If necessary, separate registration statements may be filed for the Senior
Subordinated Notes and the Exchangeable Preferred Stock, respectively.
As soon as practicable following the Closing Time, the Issuer expects
to consummate its purchase of (i) substantially all of the assets of Atlantic
Cellular Company, L.P. ("ACC") and one of its subsidiaries (the "ATLANTIC
ACQUISITION") and (ii) all of the issued and outstanding capital stock of
Western Maine Cellular, Inc. (collectively, the "PENDING ACQUISITIONS");
PROVIDED, that consummation of each of the Pending Acquisitions is subject to
(A) various regulatory approvals and consents, including the consent of the
Federal Communications Commission (the "FCC") and, in the case of the Atlantic
Acquisition, expiration or early termination of the waiting period under the
Xxxx-Xxxxx-Xxxxxx Antitrust Improvements Act of 1976, as amended (the "HSR ACT")

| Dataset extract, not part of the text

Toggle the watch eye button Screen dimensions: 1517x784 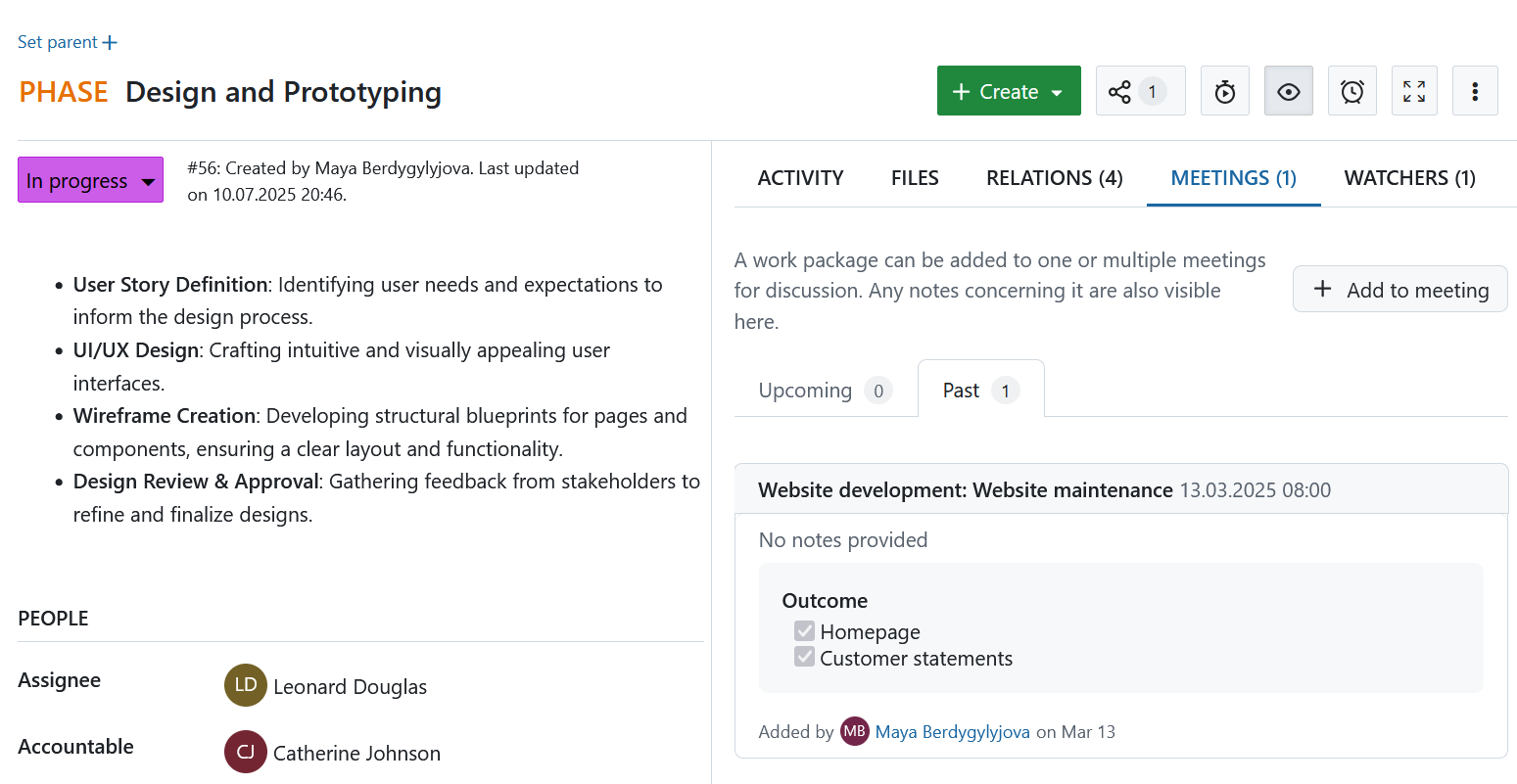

and (B) fulfillment of all of the other conditions specified in the applicable
transaction documents.
The Issuer has an existing credit facility pursuant to a certain Loan
Agreement, dated as of May 1, 1997, among the Issuer, The Toronto-Dominion Bank,
Bank Boston, N.A., St. Xxxx Bank for Cooperatives, CoBank, Fleet National Bank,
First National Bank of Maryland, Societe Generale, New York Branch and Xxxxxx
Bank Ltd., New York Branch (as amended to date, the "EXISTING CREDIT FACILITY").
In connection with the transactions contemplated hereby and the Pending
Acquisitions, the Issuer has (i) entered into amendments to its Existing Credit
Facility and (ii) received a commitment pursuant to which an affiliate of TD
Securities would provide financing under a new credit facility (the "NEW CREDIT
FACILITY"), all as described in the Offering Memorandum (the Existing Credit
Facility and the New Credit Facility are collectively referred to herein as the
"CREDIT FACILITY").
This Agreement, the Notes Indenture, the Certificate of Designation,
the Exchange Indenture, the Senior Subordinated Notes, the Exchangeable
Preferred Stock, the Exchange Debentures and the Registration Rights Agreements
are sometimes collectively referred to herein as the "TRANSACTION DOCUMENTS."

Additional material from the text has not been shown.